Old tollhouse in Cortlandt opens as visitors center
Title Old tollhouse in Cortlandt opens as visitors center
© Journal News
By Robert Marchant
9/23/2002

A new visitors center along a scenic stretch of Bear Mountain Bridge Road was officially opened yesterday to help hikers, history buffs and tourists explore the treasures of the Hudson Valley.

A $500,000 state grant turned the dilapidated former tollhouse into a place where visitors can learn about kayak rentals, dining options or bed-and-breakfast destinations. It also will serve as a jumping-off point for trails that crisscross the hills, as well as a site where historians can meet for conferences on preservation.

"It's a building we're all going to be able to enjoy, and to teach our children about the magnificence and history of the Hudson Valley," Gov. George Pataki told a gathering of 150 people. He recalled driving past the building himself as a teenager growing up in nearby Peekskill, "and you'd take a look and wonder, why does it have to sit there abandoned?"

Though it was rich in history, the old tollhouse had an unpromising future until recently.

"It was terrible," recalled Carol A. Reif, a volunteer who will help staff the visitors center, "Animals got in, and kids would graffiti it up. Every time I'd drive by, I'd say, 'Please, do something before it's totally destroyed.' "

The highway, the bridge and the tollhouse were the creations of one of richest families in New York history, which chartered a private company to span the Hudson River at Bear Mountain. Legend has it the bridge was built so Mary H. Harriman, mother of former Gov. W. Averell Harriman, could travel from the family's estate in Orange and Rockland counties to visit friends on the river's eastern shore, though a more accepted version of events credits the creation of the bridge as a way to draw people to the newly created Bear Mountain State Park.
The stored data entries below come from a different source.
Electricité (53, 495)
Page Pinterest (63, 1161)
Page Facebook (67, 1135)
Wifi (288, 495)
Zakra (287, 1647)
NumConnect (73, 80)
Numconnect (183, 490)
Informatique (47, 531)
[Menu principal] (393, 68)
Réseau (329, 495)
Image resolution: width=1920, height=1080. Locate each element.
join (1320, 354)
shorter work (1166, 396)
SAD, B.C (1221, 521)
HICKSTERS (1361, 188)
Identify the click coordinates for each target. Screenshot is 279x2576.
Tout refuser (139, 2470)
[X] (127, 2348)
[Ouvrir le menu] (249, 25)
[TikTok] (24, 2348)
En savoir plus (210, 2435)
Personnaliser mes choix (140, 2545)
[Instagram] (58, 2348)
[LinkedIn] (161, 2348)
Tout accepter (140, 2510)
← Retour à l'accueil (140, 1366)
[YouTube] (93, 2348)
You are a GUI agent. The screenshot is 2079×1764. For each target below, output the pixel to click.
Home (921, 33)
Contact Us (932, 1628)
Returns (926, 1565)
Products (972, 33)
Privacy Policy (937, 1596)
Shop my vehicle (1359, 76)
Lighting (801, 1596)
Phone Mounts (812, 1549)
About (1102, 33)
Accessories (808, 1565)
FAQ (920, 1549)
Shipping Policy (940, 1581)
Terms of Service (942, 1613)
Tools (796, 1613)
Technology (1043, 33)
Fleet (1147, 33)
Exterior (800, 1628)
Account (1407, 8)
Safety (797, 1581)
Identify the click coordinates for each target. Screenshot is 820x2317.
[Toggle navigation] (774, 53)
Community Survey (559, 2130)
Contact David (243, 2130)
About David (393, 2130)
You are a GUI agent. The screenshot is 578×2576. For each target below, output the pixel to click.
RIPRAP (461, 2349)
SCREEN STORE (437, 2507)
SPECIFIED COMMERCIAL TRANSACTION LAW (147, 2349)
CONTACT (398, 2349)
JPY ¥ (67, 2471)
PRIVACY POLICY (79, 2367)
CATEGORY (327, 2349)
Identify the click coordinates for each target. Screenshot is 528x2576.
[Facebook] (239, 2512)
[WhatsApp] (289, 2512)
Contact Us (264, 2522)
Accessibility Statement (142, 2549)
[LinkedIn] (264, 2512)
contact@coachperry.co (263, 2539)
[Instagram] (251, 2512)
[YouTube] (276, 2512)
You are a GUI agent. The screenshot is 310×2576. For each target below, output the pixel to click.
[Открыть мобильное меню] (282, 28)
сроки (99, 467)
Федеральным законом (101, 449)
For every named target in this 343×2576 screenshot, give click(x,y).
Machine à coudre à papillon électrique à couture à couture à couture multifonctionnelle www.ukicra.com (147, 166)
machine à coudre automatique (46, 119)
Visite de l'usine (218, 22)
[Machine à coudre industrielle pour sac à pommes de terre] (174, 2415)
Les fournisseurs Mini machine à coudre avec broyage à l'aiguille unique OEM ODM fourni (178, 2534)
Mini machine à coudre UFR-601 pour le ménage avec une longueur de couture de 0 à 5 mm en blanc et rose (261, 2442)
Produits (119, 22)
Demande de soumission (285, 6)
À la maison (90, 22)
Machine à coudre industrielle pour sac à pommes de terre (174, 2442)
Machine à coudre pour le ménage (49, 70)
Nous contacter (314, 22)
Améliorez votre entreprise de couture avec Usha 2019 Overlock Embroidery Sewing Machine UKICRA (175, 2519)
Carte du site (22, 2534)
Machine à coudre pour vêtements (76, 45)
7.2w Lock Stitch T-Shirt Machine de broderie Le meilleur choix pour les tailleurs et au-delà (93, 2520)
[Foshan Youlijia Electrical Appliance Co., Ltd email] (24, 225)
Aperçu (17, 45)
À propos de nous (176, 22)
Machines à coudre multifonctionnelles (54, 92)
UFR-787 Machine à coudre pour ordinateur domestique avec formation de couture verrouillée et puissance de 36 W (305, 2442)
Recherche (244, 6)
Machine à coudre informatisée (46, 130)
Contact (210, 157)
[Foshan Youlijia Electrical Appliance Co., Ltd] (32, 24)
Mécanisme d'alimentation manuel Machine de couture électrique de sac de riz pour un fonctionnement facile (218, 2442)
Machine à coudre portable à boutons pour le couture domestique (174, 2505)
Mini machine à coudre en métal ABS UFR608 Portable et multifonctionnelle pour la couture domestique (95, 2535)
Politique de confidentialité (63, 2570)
The tollhouse was built in 1924 as part of a larger structure to collect tolls from motorists crossing the river, and the family of the bridge manager lived in the small Tudor-style home. After the Manthey family moved out in the early 1960s, the building went into decline.

A restoration plan was conceived almost 10 years ago. "We finally did it," said Cortlandt town Supervisor Linda Puglisi, heaving a sigh of relief.

Volunteers affiliated with the town Historical Society and other civic groups plan to staff the center from 10 a.m. to 4 p.m. on weekends, and volunteers are still being sought.

Town Historian Laura Lee Keating said the preservation of old buildings was one of the best ways to connect people with the past, and she looked forward to seeing a handsome old building from the early days of motoring find a new existence for the 21st century.

"It's being put to use in a creative way," she said, "It's been given another life."